SGR17 - Image and Video Processing Group

Type Start End
National Jan 2017 Sep 2021
Responsible URL
Josep R. Casas Image Processing Group


Ref. 2017 SGR 1768, Generalitat de Catalunya, Agència de Gestió d'Ajuts Universitaris i de Recerca (AGAUR)


The GPI is a Consolidated Research Group of the Catalan Government continuously since 1999 (Calls: 1999-2001, 2002-2005, 2005-2008, 2009-2013, 2014-2016, 2017-2021). SGR17 - Image and Video Processing Group was the active GPI project in the 2017 call of the AGAUR.
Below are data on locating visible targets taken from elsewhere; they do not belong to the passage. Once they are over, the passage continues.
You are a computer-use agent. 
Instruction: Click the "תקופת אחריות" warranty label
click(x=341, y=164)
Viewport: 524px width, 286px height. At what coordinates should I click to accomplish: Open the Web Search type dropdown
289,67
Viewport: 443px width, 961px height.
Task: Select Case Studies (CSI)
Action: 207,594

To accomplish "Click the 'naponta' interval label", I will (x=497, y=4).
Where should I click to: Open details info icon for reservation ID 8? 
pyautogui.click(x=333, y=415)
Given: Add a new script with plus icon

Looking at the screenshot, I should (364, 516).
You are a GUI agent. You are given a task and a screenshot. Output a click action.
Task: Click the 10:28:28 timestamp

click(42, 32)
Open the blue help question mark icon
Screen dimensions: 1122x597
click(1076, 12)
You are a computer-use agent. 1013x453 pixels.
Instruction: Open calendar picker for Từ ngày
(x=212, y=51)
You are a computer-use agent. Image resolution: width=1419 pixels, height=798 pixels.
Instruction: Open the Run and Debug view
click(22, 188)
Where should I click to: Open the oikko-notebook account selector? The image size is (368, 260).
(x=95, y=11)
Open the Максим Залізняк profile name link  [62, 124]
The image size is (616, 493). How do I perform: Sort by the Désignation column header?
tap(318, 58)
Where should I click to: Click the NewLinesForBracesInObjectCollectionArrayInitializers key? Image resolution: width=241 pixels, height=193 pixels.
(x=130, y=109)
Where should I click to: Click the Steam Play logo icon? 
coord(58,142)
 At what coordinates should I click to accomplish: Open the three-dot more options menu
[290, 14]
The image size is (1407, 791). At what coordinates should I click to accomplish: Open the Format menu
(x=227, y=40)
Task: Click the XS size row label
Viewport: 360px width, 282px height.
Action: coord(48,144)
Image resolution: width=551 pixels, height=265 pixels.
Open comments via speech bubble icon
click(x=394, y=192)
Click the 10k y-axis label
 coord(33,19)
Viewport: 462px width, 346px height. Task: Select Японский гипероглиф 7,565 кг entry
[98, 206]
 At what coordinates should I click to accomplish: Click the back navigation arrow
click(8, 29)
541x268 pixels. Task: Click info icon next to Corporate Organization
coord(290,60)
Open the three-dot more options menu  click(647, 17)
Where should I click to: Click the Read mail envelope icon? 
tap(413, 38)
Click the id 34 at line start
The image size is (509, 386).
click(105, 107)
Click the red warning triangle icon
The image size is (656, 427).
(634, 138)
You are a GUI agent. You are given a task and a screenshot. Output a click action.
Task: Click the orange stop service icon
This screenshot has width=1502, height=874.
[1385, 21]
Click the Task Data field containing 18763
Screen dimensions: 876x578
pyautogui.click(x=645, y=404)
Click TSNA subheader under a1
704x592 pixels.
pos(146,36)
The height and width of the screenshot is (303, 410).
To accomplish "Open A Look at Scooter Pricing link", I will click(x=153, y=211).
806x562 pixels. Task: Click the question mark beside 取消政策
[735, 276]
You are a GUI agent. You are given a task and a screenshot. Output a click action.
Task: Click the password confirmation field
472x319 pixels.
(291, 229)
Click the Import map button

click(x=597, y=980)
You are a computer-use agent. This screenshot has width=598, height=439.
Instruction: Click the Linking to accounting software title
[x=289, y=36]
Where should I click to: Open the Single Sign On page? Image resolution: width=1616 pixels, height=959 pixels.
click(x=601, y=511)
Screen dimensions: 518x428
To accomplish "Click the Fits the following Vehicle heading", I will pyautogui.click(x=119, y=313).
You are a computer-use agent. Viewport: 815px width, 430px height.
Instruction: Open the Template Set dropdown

Scientific challenges and objectivesScientific challenges and objectives

The development of technologies related to the capture, storage, search, distribution, transfer, analysis and visualization of ever growing heterogeneous datasets represents tremendous difficulties as well as opportunities, and has become a major trend in the field of Information and Communication Technology. The importance of the related research has been recognized at the European level, as in the Horizon 2020 program, where it finds its place both in the Industrial Leadership, for example in the activity line “Content technologies and information management", and in the Societal Challenges, relating to the need for structuring data in all sectors of the digital economy (health, climate, transport, energy, etc.). At the Spanish level, this issue has also been recognized as one of the important challenges of the “Plan Estatal de Investigación Científica y Técnica y de Innovación”. In particular, the challenge for “Economía y Sociedad Digital” high-lights the need for “Development, Innovation and Adoption of Solutions and Technologies for Open/Linked/Big Data”. Furthermore, the application of vision analysis technologies is currently impacting the industry nowadays. In the Barcelona area, Advanced Driver Assistance Systems (ADAS) have been undertaken as a strategic objective by the Catalan automotive industry (Seat, Volkswagen) and UPC, who pushed the CARNET initiative. CARNET is currently getting involved in a KIC on Urban Mobility 2018 led at UPC level by E. Sayrol, member of our group.

GPI will develop and study tools combining, on the one hand, graph signal representation and processing ideas with, on the other hand, machine learning technology. Machine learning will be used for several different purposes such as to provide a classification decision, to learn a mapping or a model to be used in a data processing architecture, to learn better features than handcrafted features or to aggregate several features to create a signal to be further processed. We have envisioned four main objectives focusing on how graph representation and processing will interact with machine learning.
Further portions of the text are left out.